More accurately, we were victims of Soviet-style government surveillance. Our photographer turned out to be a police informer. Once, when I picked up the phone to make a call, I heard the end of a tape slapping against its reel. The FBI agent monitoring our phone tap was asleep on the job.
Dellinger became a pacifist as a student at Yale after a fistfight with New Haven townies. He felt so bad about beating up one of the locals that he vowed never to fight again. It was the Depression and Dave rode the rails and lived in hobo jungles (something that only a person born to privilege would choose to do).
Studying for the ministry at the Union Theological Seminary and eligible for legal conscientious objector status in the World War II draft, Dellinger twice chose to go to jail rather than accept complicity with the war effort.

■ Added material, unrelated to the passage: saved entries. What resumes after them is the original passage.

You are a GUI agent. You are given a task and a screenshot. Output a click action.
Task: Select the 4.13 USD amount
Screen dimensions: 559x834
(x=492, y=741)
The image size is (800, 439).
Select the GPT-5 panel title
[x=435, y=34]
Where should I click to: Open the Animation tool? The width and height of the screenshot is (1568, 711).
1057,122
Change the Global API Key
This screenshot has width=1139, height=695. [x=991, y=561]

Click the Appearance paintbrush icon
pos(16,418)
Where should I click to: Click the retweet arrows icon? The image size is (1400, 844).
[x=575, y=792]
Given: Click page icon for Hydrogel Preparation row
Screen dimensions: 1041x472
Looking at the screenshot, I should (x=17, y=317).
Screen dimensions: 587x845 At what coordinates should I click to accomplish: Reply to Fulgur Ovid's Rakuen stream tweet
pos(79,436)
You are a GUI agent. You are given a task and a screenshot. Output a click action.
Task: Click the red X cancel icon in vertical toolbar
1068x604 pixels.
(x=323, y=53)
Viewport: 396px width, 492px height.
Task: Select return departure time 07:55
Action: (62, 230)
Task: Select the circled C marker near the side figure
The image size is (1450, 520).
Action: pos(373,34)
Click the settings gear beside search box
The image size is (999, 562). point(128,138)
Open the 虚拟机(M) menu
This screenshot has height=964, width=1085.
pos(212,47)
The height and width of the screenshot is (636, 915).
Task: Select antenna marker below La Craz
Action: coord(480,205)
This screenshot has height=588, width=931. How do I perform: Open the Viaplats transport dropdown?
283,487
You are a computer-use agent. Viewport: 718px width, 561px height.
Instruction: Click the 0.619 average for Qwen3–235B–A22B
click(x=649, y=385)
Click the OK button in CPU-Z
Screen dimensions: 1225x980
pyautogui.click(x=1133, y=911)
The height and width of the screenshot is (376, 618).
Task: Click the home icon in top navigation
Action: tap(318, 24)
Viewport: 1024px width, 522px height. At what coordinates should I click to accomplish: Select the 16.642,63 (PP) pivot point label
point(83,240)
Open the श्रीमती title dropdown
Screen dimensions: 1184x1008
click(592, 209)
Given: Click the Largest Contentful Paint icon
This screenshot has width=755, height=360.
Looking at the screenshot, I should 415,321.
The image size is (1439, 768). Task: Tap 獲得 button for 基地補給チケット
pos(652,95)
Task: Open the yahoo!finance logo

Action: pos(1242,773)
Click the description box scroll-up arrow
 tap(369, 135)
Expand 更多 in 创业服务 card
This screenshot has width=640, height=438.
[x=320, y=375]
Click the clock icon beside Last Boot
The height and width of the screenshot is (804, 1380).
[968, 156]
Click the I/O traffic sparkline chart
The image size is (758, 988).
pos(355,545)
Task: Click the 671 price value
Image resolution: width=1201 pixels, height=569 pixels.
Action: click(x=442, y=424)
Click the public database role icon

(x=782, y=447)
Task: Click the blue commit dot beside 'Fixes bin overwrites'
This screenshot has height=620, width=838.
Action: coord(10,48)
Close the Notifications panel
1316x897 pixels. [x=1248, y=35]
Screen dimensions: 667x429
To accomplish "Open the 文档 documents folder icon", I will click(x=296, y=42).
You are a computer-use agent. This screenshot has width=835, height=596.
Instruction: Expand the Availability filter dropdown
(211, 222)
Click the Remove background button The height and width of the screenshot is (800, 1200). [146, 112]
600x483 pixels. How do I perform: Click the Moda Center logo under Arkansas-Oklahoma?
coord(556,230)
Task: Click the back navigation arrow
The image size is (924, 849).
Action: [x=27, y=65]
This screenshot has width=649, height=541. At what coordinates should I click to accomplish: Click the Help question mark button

In jail, he and other draft resisters pioneered the use of nonviolent tactics to desegregate the federal prison system. One of his comrades, Bayard Rustin, became a key advisor to Martin Luther King. Another, George Houser, founded the American Committee on Africa, the first and most significant American organization to support Nelson Mandela’s South African anti-apartheid struggle. President Reagan, to his shame, distrusted Mandela’s movement and did little to oppose the white supremacist South African government.
Pacifism is prophetic rather than pragmatic. It challenges even non-pacifists like myself to think hard about war and to resist those wars that are immoral and politically imprudent.
Dellinger’s greatest fame or notoriety was as one of the Chicago Eight, accused of conspiring to plan riots at the Democratic National Convention in Chicago, August 1968. The indictment was a farce; as Abbie Hoffman, another of the defendants, noted, the “conspirators,” some of whom barely knew one another, “couldn’t agree on lunch” much less plan a demonstration. In fact, the real conspiracy emanated from the Nixon White House that tried to break and bankrupt the anti-war movement with trumped up indictments that would drag the movement out of the streets and into the courts.
Refusing to let the government put them on the defensive, the eight defendants used the trial to promote anti-war politics. It was Dave Dellinger, speaking out against every instance of prosecutorial injustice, who garnered the most contempt of court citations. All charges against Dellinger and the eight were ultimately overturned by a higher court, and a federal investigatory commission ruled that what happened in Chicago was a police riot. I note in passing that there were more felony convictions of members of the Reagan administration than of any other recent presidential administration.
Dellinger struggled to keep the anti-war movement on a nonviolent course, but his emphasis on direct action and disinterest in forging an electoral strategy contained the seeds of its own destruction. When marches, demonstrations, draft resistance and other acts of civil disobedience didn’t stop the war, some activists turned to more violent tactics. Just when the anti-war movement had become the majority force in the Democratic Party and, polls indicate, the entire nation, some elements in the anti-war movement turned away from education and organizing with disastrous, self-destructive political results.
Americans have always favored Pollyanna deniers over realistic prophets. But fifty years from now, what will history say about Reagan’s presidency and Dellinger’s activism? It’s my belief that, if we survive environmental and military disaster and are closer to a more just and decent society, Dave Dellinger, a prophet in his time, will be the one most honored.